In fact tonight is the third day in a row when I have had guests.  True, most of them have been family – or at least on all of the occaisions, family was present besides other non-related guests. 

In a family where the kids are likely to drop by for a meal uninvited and unannounced it becomes difficult to think of them as guests.  They are usually treated as non-guests and get to help. 

Saturday – The meeting of the Congo Connection.  I think we ended up with about 35 to 40 guests in our home.  They came from PA, Saskatoon and Wakaw; parents and children; casually dressed and dressed in finery.  One little girl wore a light blue dress and had a white fur stole around her neck – Must be a princess,” I said as she walked in.  Later on she was running up and down the stairs with the rest, the stole forgotten somewhere.  It was fun but I, not being a night person, was very tired by 2:30 am when we got to bed. 

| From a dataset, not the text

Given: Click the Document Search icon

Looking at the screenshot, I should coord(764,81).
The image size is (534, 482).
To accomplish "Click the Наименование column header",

Sunday – New Years Eve.  I did not think we would invite anyone over but after a nap, we were ready to call some friends over and put out the leftovers from the night before, plus a few extras.  There really is nothing better than sitting around talking and watching comedy with good friends.  Some of our kids were there and Leo has been accused of trying to get Eric’s mother-in -law to consume more spirits than was good for her.

The kids were off in all directions – the younger ones that is.  I suppose you could say that Christian was working since being a drummer for a New Year’s Eve gig is what he was up to. 

This morning, we did not rise too early. 

Poor “of age” daughter learned a bit of a lesson about imbibing too much.  She had to work this morning and when she got up the room was still spinning, she said.  She also has to fork out a chunk of money to have a friends car cleaned.  She thinks she learned her lesson.  I hope.

Tonight another big meal – just roast beef.  The table was full again – but only one table of ten.  Auntie Florence came over to help us celebrate.  It was good for her to get out of the nursing home and nice to have her able to join us.  She enjoyed getting lots of hugs and kisses from Zaka.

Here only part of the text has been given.